(Raw data Opens)

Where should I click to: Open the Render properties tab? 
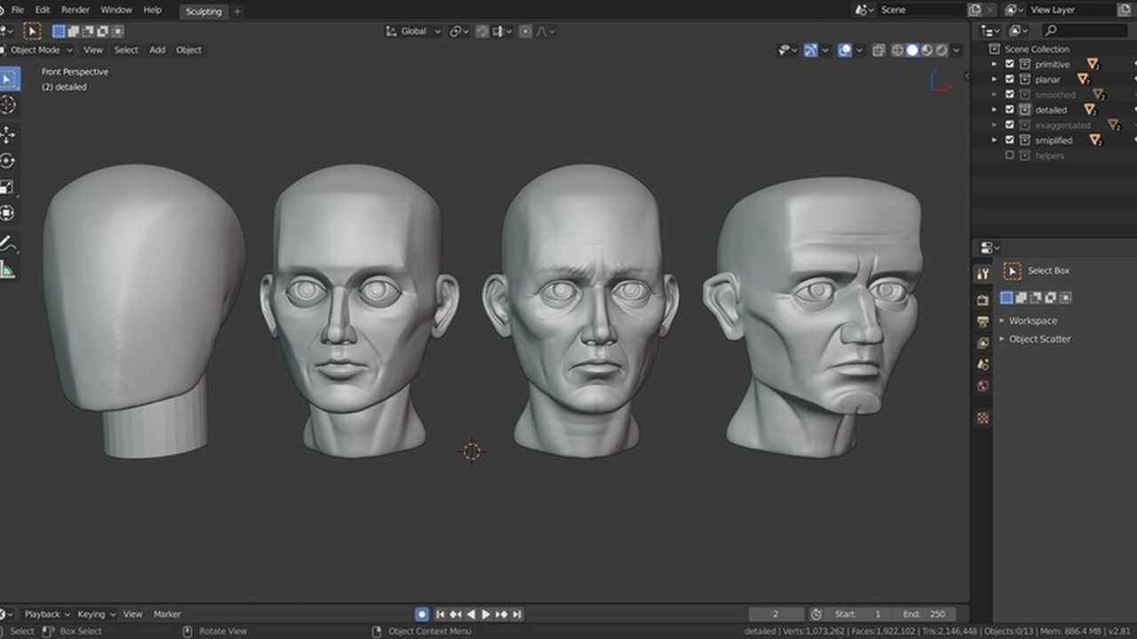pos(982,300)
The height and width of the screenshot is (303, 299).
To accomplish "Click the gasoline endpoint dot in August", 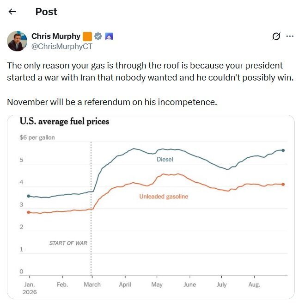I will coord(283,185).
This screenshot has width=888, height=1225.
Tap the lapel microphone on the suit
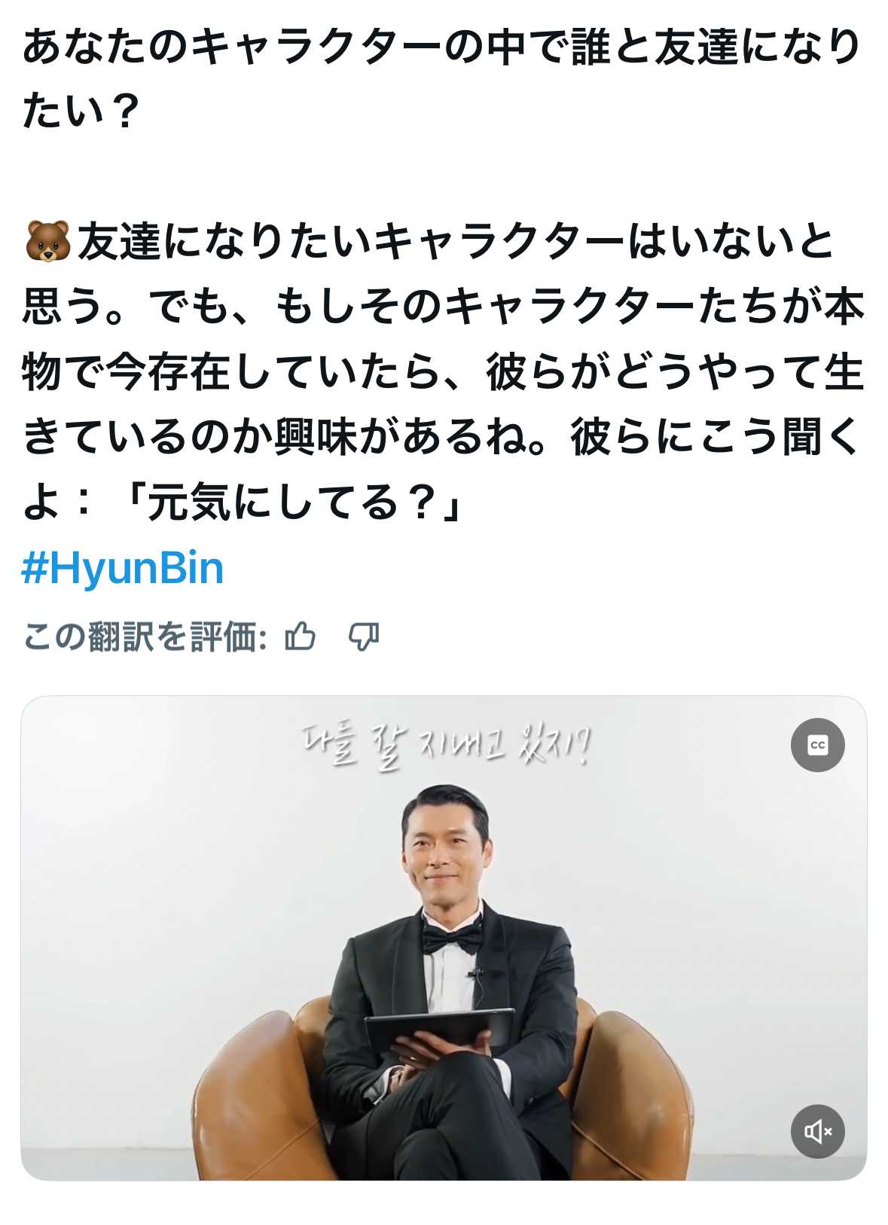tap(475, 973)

(Raw data Closes)

> _Action item_: Identify every line above that includes the word "height", and show those lines.

> _Result of this exercise_:
The height and width of the screenshot is (303, 299).
This screenshot has width=888, height=1225.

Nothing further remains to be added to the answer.